++++ Source extract
Then normalize them across packages.
{
"peerDependencies": {
"react": "19.0.0",
"react-dom": "19.0.0"
},
"devDependencies": {
"react": "19.0.0",
"react-dom": "19.0.0"
}
}
This pattern is common for component libraries: peerDependencies define what consumers must provide, while devDependencies let the library build and test locally against the same version.
7. Add package manager overrides if a transitive package lags behind
If a third-party dependency still pulls an incompatible range, use an override as a temporary mitigation.
For npm:
{
"overrides": {
"react": "19.0.0",
"react-dom": "19.0.0"
}
}
For pnpm:
{
"pnpm": {
"overrides": {
"react": "19.0.0",
"react-dom": "19.0.0"
}
}
}
For Yarn:
{
"resolutions": {
"react": "19.0.0",
"react-dom": "19.0.0"
}
}
This should be treated as a short-term fix, not a substitute for correcting the library metadata.
8. Rebuild the Webpack bundle and validate
After reinstalling, rebuild and check for warnings or duplication.
npm run build
If the issue originally appeared in a Webpack output bundle, inspect whether React is bundled more than once and whether the runtime now resolves a single consistent copy.
9. Recommended final package.json patterns
For a library:
{
"peerDependencies": {
"react": "^19.0.0",
"react-dom": "^19.0.0"
},
"devDependencies": {
"react": "19.0.0",
"react-dom": "19.0.0"
}
}
For an application:
{
"dependencies": {
"react": "19.0.0",
"react-dom": "19.0.0"
}
}
If you are preparing a fix for the upstream issue, the main correction is to update the mismatched peerDependency entry so the package advertises support for the same React 19 version on both packages.
Common Edge Cases
1. React and React DOM match in package.json but not in node_modules
This usually means the lockfile or a transitive dependency is overriding your intended versions. Run a dependency tree audit and reinstall cleanly.
++++++++
++++ Input data
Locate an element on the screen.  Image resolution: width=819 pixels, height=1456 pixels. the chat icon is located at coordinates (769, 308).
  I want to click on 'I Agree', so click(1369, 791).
++++++++
What this task involves »
In the React 19 dependency guide, how should package manager overrides be treated?

Solution below »
As a short-term fix, not a substitute for correcting the library metadata.